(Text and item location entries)
........

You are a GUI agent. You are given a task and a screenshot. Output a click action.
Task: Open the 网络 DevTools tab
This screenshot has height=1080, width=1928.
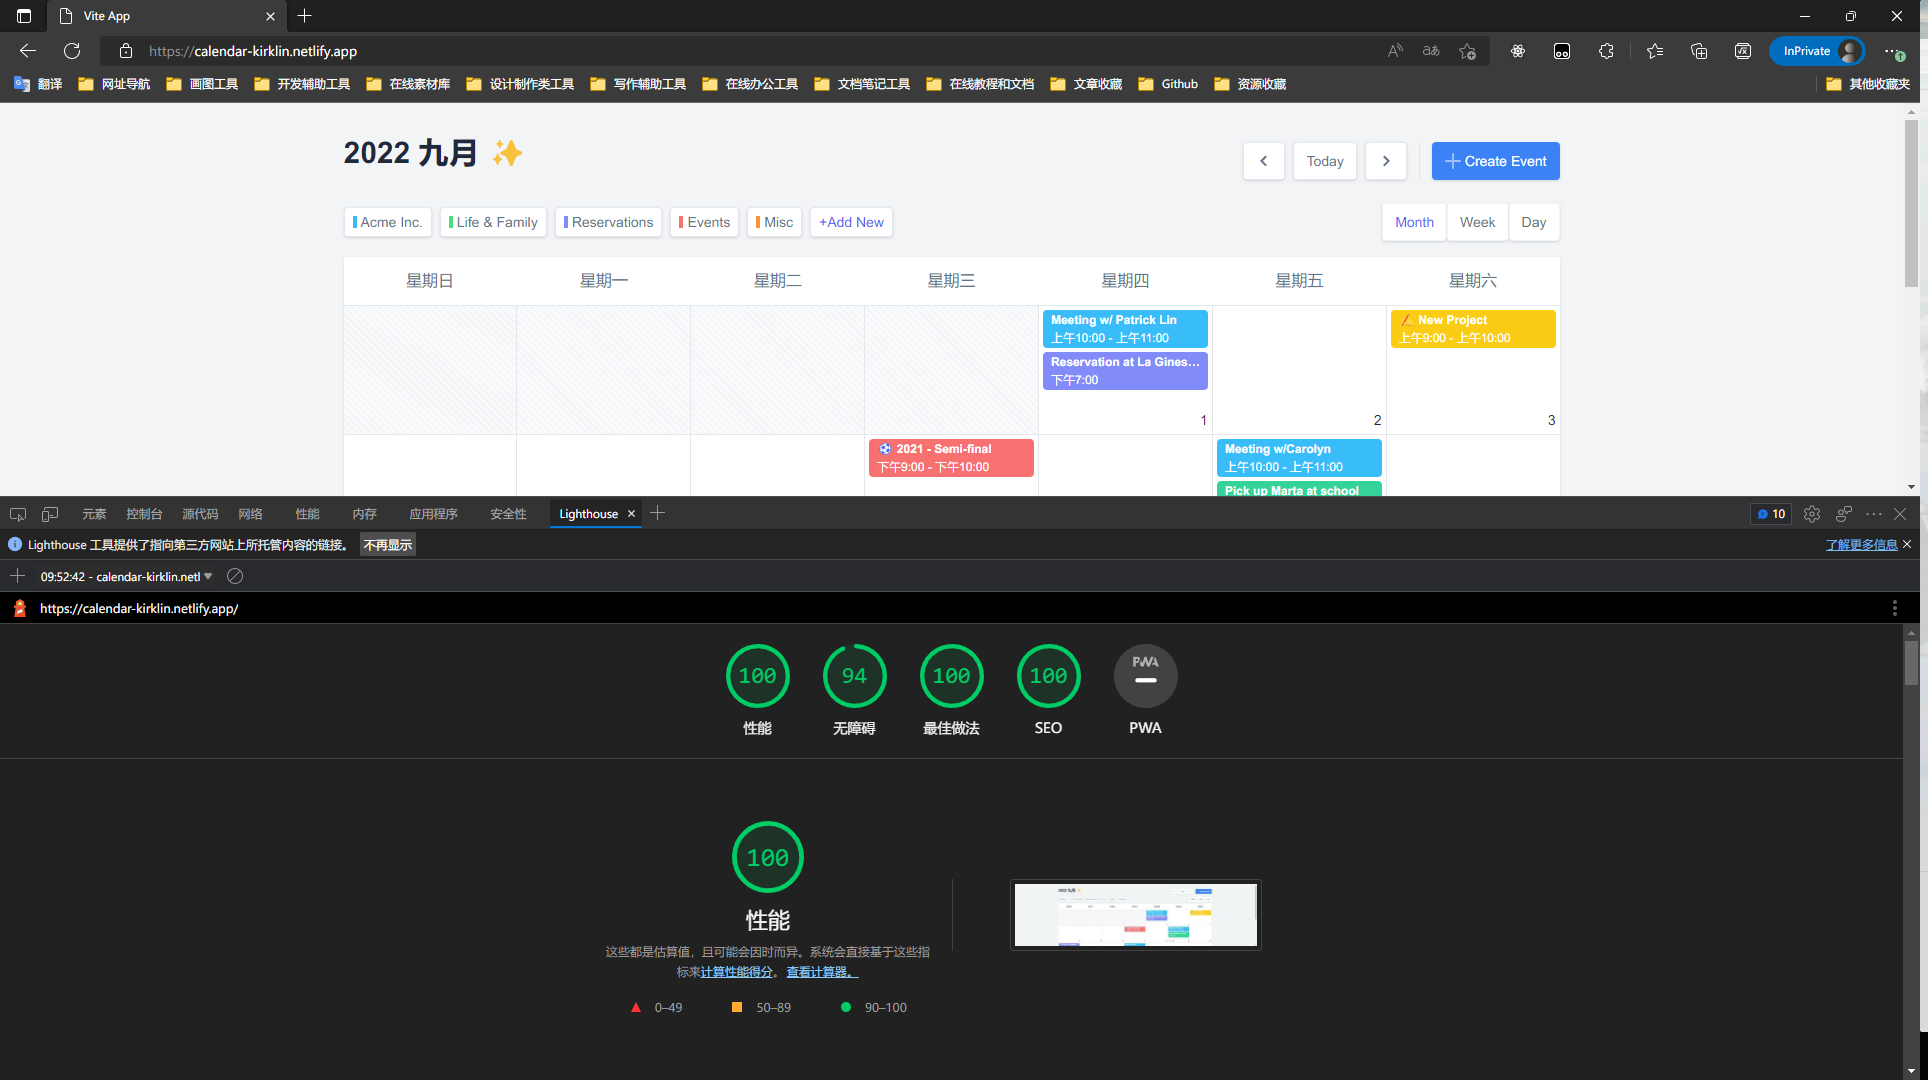pos(250,514)
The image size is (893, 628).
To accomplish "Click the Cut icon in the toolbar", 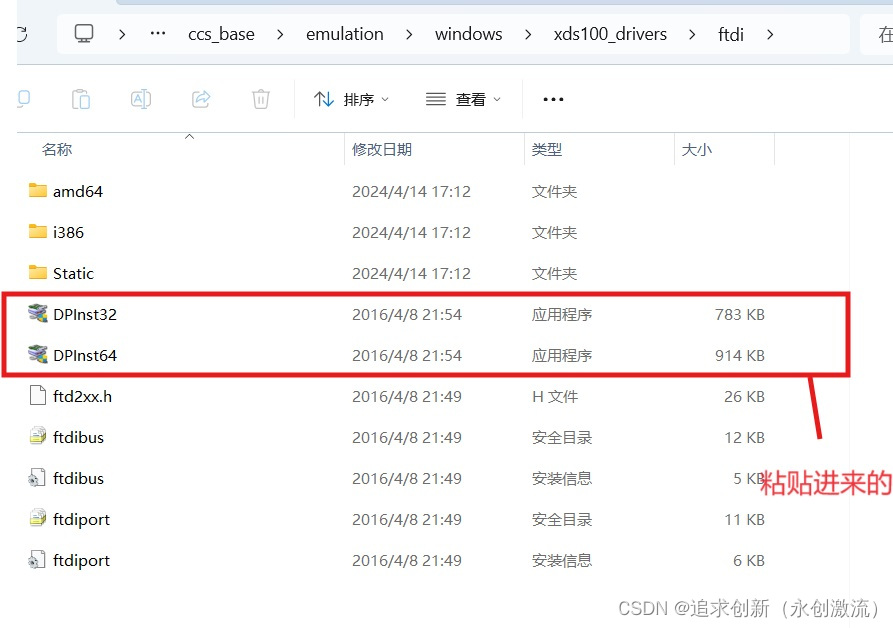I will [24, 98].
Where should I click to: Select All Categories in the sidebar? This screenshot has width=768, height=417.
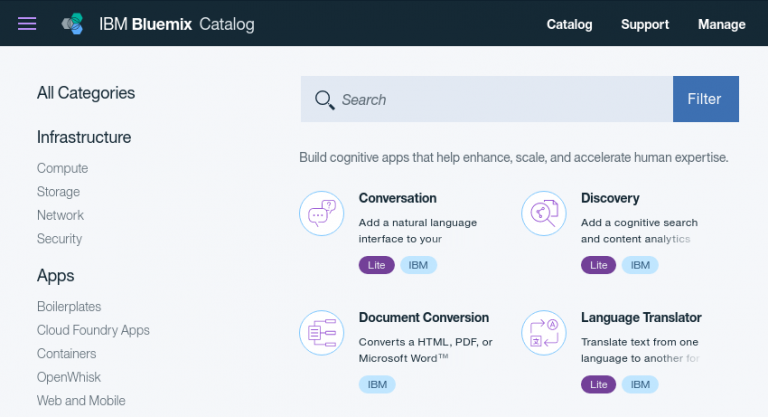pyautogui.click(x=86, y=93)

........

» **Requirement**
Collect every line above that contains the string "height", and copy each one in full.

» **Response to this exercise**
This screenshot has height=1080, width=1928.
Where should I click to: Select All Categories in the sidebar? This screenshot has width=768, height=417.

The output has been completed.